[Exercise material]
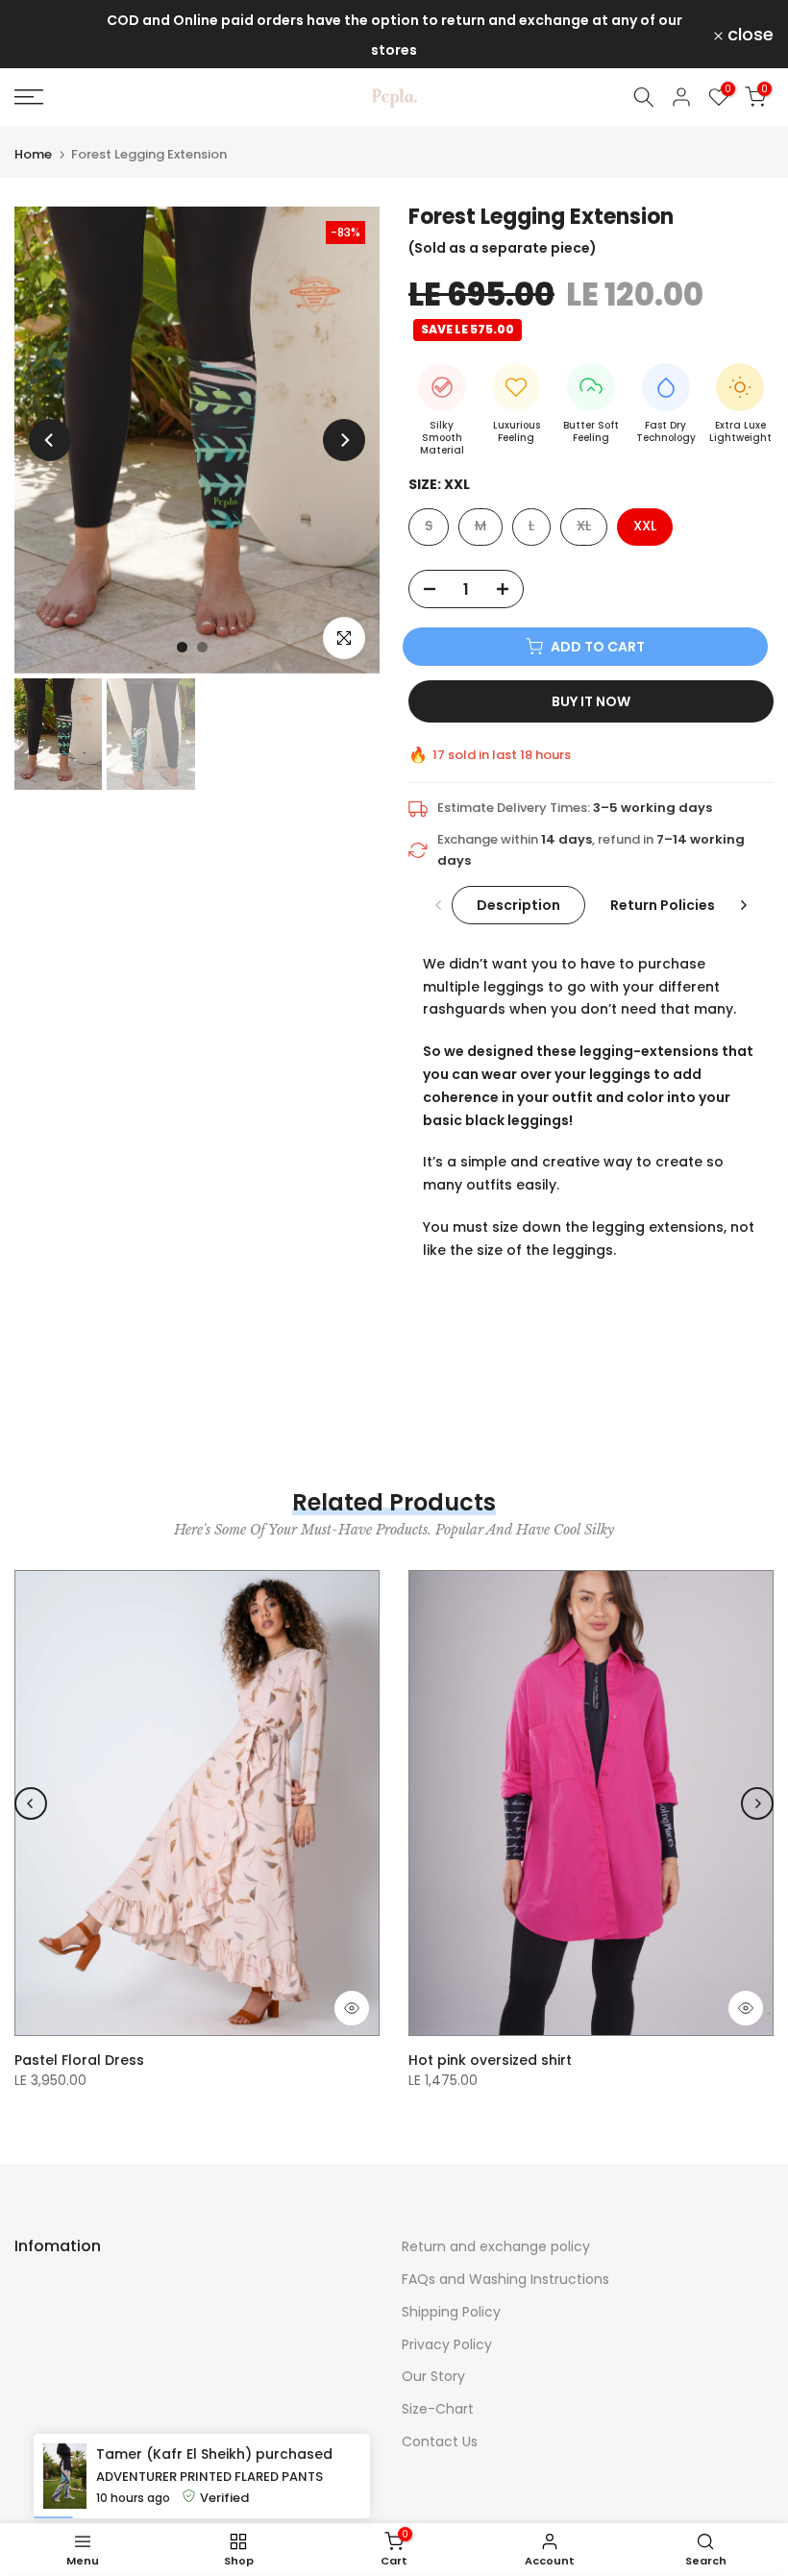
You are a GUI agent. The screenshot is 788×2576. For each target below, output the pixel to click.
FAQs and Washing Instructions (505, 2279)
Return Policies (662, 904)
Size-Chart (438, 2408)
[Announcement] (394, 34)
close (48, 34)
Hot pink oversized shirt (490, 2060)
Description (518, 904)
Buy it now (591, 701)
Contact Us (440, 2441)
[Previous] (50, 440)
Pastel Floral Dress (79, 2060)
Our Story (433, 2376)
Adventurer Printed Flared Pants (209, 2534)
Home (33, 154)
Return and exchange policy (496, 2246)
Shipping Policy (451, 2311)
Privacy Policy (447, 2344)
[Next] (344, 440)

[What you will do] When you write out the material, keep every line exact and leave out each picture.

[Answer for this exercise]
You are a GUI agent. The screenshot is 788×2576. For each target below, output the pixel to click.
FAQs and Washing Instructions (505, 2279)
Return Policies (662, 904)
Size-Chart (438, 2408)
[Announcement] (394, 34)
close (48, 34)
Hot pink oversized shirt (490, 2060)
Description (518, 904)
Buy it now (591, 701)
Contact Us (440, 2441)
[Previous] (50, 440)
Pastel Floral Dress (79, 2060)
Our Story (433, 2376)
Adventurer Printed Flared Pants (209, 2534)
Home (33, 154)
Return and exchange policy (496, 2246)
Shipping Policy (451, 2311)
Privacy Policy (447, 2344)
[Next] (344, 440)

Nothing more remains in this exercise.